Data to use:
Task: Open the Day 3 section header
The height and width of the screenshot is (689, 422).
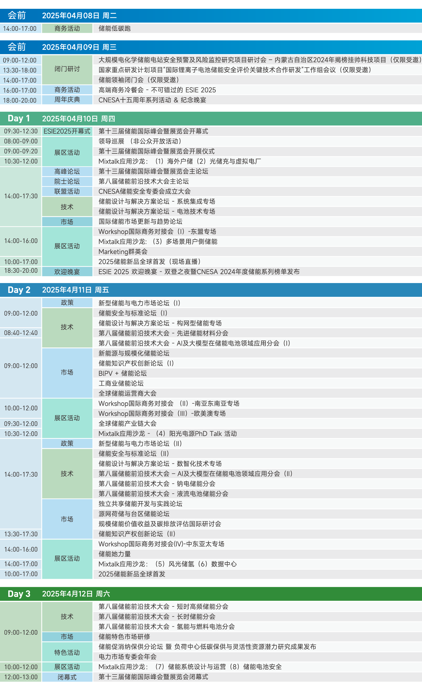Action: point(211,594)
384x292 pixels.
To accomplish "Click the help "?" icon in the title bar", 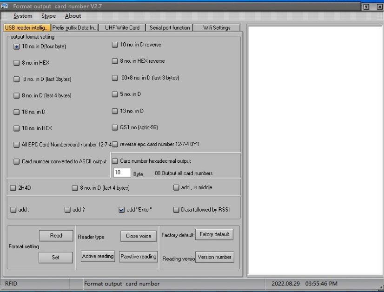I will [367, 6].
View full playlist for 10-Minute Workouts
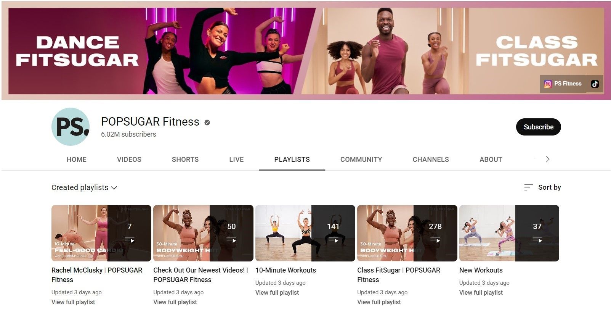This screenshot has height=313, width=611. point(277,292)
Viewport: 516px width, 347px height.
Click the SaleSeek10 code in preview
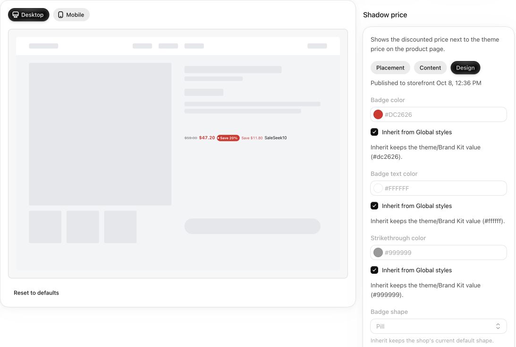tap(276, 138)
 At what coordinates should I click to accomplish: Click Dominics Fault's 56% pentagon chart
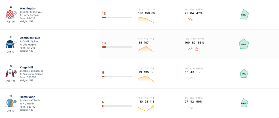coord(244,44)
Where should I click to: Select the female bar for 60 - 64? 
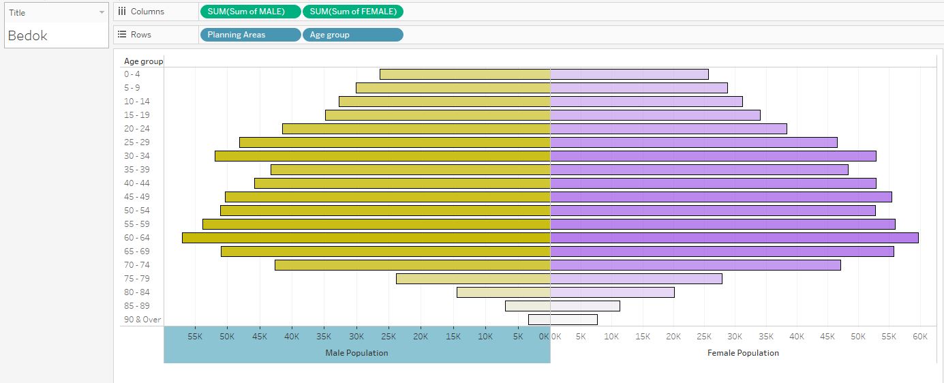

Instructions to follow:
Leave out every picture, and copy exactly the lines from the line that contains "At what coordinates" through the end of the material.

Exercise solution:
 At what coordinates should I click to accomplish: Click Dominics Fault's 56% pentagon chart
coord(244,44)
Where should I click to: Select the female bar for 60 - 64? 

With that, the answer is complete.